Over the years, I have tried to ask about this matter. Every time I have tabled a question, it has been ruled out of order. Accounting is very important and has to be done. The only answer I got was in 2008, when it was stated that the purpose of the Secret Service Vote is to obtain information which is necessary for the security of the country and that given the sensitivities associated with a Vote of this nature, information relating to its operation is not made public. When Brian Cowen was Minister for Finance, he gave the same type of answer. It should be stuck somewhere. The Vote can disappear altogether and it can be a line under some Minister. If you look at the Revised Estimates, you can open the page but there is nothing there. There is no explanation and there are no capital costs. There are no wages, so it is not going on wages. If it was for wages, it would come under administration and that would explain it. There is nothing under travel, subsistence, training, development, premises or expenses. There is absolutely nothing. It is just €2 million that is floating around. If they stuck it in with the Vote for An Garda Síochána, which is more than €2 billion, then happy days. Nobody would ever hear about it ever again. It may be, as some people have said over the years, money to pay for informers or maybe for relocation, etc. I am not interested in that. A system was put in place after the Morris tribunal, whereby the Garda has to account for that type of money and any payments in any event. There is an accounting mechanism there, but there is no accounting mechanism for this.
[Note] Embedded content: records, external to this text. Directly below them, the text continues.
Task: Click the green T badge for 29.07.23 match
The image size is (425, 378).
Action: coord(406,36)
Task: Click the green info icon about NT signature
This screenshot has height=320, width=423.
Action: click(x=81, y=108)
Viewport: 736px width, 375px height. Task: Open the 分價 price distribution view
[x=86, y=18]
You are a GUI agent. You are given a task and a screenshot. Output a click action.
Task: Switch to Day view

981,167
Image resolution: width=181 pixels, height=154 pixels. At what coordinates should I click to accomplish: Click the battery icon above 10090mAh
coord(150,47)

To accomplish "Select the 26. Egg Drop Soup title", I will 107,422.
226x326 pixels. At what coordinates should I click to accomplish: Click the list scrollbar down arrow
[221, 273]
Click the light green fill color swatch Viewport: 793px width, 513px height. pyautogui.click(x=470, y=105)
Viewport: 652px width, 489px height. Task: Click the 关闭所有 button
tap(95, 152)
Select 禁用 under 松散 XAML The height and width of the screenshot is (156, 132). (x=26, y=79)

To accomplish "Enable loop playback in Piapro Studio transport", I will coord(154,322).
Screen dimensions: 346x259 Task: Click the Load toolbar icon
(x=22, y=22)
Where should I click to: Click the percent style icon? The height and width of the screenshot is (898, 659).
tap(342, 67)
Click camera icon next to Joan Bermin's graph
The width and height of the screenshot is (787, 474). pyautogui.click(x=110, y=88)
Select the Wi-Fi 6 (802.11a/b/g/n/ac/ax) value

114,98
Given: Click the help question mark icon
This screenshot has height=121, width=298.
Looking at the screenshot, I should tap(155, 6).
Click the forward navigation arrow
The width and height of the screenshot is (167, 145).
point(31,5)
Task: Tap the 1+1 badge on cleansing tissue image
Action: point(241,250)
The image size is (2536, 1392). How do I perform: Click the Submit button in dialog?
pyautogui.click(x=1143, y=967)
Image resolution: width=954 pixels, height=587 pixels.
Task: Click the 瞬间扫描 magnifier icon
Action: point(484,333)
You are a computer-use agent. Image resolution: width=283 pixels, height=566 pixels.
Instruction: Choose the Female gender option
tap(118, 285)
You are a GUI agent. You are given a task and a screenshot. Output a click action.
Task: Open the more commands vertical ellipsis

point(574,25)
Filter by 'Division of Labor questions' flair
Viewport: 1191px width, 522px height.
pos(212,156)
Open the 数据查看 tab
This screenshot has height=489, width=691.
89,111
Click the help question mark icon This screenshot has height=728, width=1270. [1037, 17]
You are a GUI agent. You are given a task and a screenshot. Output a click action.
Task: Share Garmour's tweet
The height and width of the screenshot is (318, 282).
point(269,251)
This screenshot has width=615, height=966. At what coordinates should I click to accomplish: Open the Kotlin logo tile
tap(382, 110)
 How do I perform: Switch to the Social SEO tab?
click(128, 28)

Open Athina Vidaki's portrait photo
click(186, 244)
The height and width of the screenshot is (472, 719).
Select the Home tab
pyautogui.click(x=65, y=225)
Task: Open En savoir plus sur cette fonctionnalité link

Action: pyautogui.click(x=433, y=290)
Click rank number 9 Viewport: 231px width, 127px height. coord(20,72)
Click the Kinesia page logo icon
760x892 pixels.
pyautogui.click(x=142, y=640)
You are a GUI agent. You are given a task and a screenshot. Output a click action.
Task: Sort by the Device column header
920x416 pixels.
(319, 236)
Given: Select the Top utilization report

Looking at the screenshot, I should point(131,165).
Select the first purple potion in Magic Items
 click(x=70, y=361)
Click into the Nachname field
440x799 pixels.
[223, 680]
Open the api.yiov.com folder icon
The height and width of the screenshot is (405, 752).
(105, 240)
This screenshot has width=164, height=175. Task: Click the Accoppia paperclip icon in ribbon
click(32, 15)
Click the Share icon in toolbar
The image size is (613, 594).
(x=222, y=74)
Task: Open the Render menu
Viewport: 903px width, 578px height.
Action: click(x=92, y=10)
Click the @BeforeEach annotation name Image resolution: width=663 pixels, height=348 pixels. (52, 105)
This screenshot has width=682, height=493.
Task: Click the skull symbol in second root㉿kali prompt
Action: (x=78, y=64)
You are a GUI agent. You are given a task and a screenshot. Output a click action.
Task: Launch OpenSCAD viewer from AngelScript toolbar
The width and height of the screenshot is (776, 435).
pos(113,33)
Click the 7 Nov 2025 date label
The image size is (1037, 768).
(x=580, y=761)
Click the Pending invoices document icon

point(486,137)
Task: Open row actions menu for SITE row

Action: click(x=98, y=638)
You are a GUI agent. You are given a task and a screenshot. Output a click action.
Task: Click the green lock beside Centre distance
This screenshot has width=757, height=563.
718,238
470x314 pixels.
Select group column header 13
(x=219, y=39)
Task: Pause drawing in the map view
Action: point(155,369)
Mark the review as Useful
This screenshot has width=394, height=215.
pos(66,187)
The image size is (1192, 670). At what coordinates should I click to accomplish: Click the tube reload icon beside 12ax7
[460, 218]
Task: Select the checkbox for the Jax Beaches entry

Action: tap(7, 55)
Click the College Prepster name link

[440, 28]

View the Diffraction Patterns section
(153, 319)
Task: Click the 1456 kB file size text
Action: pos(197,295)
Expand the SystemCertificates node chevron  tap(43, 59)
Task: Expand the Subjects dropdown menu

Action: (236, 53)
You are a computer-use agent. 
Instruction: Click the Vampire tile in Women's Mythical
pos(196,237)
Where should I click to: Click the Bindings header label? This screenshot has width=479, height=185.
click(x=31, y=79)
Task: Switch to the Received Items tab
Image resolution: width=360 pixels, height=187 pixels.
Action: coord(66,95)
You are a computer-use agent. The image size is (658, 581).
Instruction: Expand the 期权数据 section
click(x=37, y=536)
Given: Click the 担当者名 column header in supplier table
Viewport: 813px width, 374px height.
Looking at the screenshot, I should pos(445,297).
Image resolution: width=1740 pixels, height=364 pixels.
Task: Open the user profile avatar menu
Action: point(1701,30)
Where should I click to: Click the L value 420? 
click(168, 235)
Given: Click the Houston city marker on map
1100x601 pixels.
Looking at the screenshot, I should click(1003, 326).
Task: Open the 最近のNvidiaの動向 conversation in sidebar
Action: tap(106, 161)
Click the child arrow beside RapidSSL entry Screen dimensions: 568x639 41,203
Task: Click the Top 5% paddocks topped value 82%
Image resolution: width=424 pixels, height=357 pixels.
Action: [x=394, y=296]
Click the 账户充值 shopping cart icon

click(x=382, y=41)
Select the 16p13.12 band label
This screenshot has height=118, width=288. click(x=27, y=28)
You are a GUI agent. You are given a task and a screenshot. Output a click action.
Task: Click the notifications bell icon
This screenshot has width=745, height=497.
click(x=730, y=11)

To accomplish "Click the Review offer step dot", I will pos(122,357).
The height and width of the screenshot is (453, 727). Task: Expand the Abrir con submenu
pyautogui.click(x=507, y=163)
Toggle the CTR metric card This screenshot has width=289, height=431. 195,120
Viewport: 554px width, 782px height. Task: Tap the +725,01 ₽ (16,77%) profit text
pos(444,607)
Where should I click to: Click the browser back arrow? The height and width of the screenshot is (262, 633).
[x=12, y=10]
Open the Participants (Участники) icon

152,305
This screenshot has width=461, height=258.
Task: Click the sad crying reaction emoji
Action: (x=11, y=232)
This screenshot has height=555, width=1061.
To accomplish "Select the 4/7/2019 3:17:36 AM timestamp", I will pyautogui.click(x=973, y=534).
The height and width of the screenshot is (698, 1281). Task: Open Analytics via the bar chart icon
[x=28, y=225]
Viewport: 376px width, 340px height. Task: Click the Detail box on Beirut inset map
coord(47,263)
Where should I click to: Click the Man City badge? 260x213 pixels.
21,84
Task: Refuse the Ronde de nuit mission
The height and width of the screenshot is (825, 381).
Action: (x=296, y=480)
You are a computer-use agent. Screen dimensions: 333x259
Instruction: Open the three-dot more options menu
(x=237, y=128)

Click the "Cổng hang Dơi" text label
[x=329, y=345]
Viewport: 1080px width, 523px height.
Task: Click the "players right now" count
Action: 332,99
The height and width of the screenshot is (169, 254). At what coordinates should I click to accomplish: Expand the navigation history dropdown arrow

I was trying to dig out the last answer in relation to the typo. I found an interesting one which shows how we need to account for it. In 1923, the President of the Dáil, W.T. Cosgrave, was giving out about the audacity of poor old Deputy Figgis in asking a question about funding for trawlers. He stated:

At no time have I any recollection of having sanctioned, in my capacity as Minister for Finance, the purchase of £4,000 of electrical machinery, or electrical gadgets, or whatever other sort of melodeon the Deputy was speaking about. It has not come before me.

All told, £87,000 was being given to buy trawlers. The trawlers had only been worth £250, but approximately £7,000 was being paid for each of them. W.T. Cosgrave was not happy that Deputy Figgis was getting "petty advertisement" from raising the issue. Things have not changed in some ways. I will leave it at that.

There are other appropriations, as I said, and there are other things that appear in the Schedule. I do not have a problem with them. Again, we can go back to the céad Dáil of 1920 and the appropriation that was made at that stage. Moneys were allocated to the Defence Forces, the Irish language consular services and the like. On 29 June, one of them was moved by the acting president that the sum of $1 million be voted to the Department of Defence. This was suggested by the president and the Vote would come out of the fund subscribed in America. It would not affect the moneys raised for the loan in Ireland. That motion was seconded at the time by Fionán Ó Loingsigh, who was from Kerry. It was carried. That was money to prosecute a war during that time.

I will not delay any further, but at some stage somebody has to get to grips with this anomaly. I have raised it and asked questions of various different Ministers for Finance and Ministers for public expenditure. I have not got much further than the answers that the then Minister, Brian Cowen, gave me. Now, however, the Ceann Comhairle seems to rule them out of order. I have checked committees to see if the Vote is ever discussed. It has never come up. It does not come up on the floor of the House. It is an anomaly that we need to address. We were dealing with another anomaly just before this when we spoke about private charter bills. These are things we need to tidy up.